Черри поднимает глаза на встающую луну, на звезды, что уже переливаются в небе, задерживает взгляд на одной из них – на мерцающем алом кристалле; капитан Хой некогда рассказывал девушке, что это воинственный лик Марса. Возможно, такой вот драгоценный камень, или комета, озарившая небесный свод, или падучая звезда обрушилась встарь на землю и вызвала великое Разъединение; во всяком случае, так говорят. При этой мысли Черри неуютно ежится, но тотчас прогоняет ее прочь.
Вот-вот должна прибыть последняя на дню карета. Она слегка запаздывает, и Черри решает задержаться во дворе и сама поприветствовать пассажиров. Девушка перебрасывается парой-тройкой слов с конюхом и его помощником, заглядывает к лошадям в конюшню и наконец усаживается на старинную каменную скамейку под елкой, что растет у самых ворот при въезде во двор.
Вечер и впрямь выдался ясный – достойное завершение погожего дня. Под елкой на удивление тихо, воздух свеж и недвижен. Черри окидывает взглядом дорогу – вплоть до темнеющего подлеска и мрачноватых рядов деревьев на склоне холма. Внезапно девушка хмурится: ей кажется, что за ней наблюдают, что в густой кроне близстоящей сосны кто-то затаился.
– Кто здесь? – громко вопрошает она. – Кто это? Ответа нет. Девушка проходит по дороге чуть дальше.
Луна светит ярко, и все-таки разглядеть что-то в кроне дерева не так-то просто. Вне всякого сомнения, на нижних ветвях устроилось какое-то смутно различимое существо, однако человек ли это или животное – непонятно.
Девушка подходит ближе, к самой обочине, и поднимает взгляд. Среди ветвей маячит лицо – хмурое, сердитое, в обрамлении замызганных темных волос, а из-под вислых бледных бровей посверкивают жуткие глаза – точно два зеленых луча во тьме, точно две звезды в лиственном своде.
Должно быть, существо это все-таки принадлежит к роду человеческому, потому что сей же миг заговаривает с девушкой.

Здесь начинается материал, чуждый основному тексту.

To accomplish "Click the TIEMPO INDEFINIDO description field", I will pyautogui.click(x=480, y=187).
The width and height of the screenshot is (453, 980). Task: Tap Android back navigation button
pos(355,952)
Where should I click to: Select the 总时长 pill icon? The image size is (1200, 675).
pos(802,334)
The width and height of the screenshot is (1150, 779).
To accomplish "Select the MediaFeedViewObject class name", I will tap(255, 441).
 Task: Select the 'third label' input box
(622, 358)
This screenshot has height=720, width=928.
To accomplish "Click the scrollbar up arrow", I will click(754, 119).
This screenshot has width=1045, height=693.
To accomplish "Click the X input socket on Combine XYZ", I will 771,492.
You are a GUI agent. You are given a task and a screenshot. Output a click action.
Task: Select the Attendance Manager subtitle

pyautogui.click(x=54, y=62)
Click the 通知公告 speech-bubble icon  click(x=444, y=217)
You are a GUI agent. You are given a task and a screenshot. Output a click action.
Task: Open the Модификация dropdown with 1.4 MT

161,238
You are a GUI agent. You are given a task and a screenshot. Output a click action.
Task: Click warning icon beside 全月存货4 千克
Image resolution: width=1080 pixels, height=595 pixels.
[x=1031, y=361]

– Подруга, ты меня знаешь? – сладко поет голосок; с лицом у этого голоса столько же общего, сколько у щавеля и маргаритки.
– Как я могу судить, если я тебя не вижу? – храбро отвечает Черри. – А ну слезай с насеста и покажись как есть.
Требование ее хладнокровно проигнорировано.
– Ты смеешь утверждать, будто хорошо меня знаешь, – возражает голос.
– Когда это я утверждала нечто подобное? Когда это я говорила, будто тебя знаю?
Теперь Черри почти уверена: все это – чья-то озорная проделка; возможно, кто-то из гостиничных слуг, тех, что понахальнее, вздумал подшутить над ней.
– Ты говоришь, будто меня знаешь, – отвечает нежный голос, – да только на самом деле ничего тебе не ведомо, подруга.
Черри подходит совсем близко, к подножию сосны.
– А ты хорошенькая, – отмечает проказник на дереве. Черри готова согласиться, что, возможно, толика правды в этих словах есть.
– Да и счастливица вдобавок, – добавляет голос. – Может статься, кабы мне тогда повезло, сейчас все по-другому сложилось бы. Но все они повернулись ко мне спиной – все как один! Так что никому пощады не будет!
– Кто тебя отверг? Кто ты?
– Спроси лучше, кем я была.
– Хорошо же. Так кем ты была?
– Ах! Уж тебе-то объяснять нужды нет! Тебе и спрашивать незачем: ты же твердишь, будто хорошо меня знаешь!
Черри воинственно подбоченивается, намереваясь положить конец неумному озорству. Но не успевает она осуществить задуманное, как шутник вновь ныряет в колючий шатер сосновых иголок; слышится совиный крик, хлопанье крыльев, шум ветра – и какая-то птица, сорвавшись с места, улетает в ночь, в направлении Мрачного леса.
Вздрогнув, Черри выбегает на дорогу, но и оттуда ничего разглядеть не может.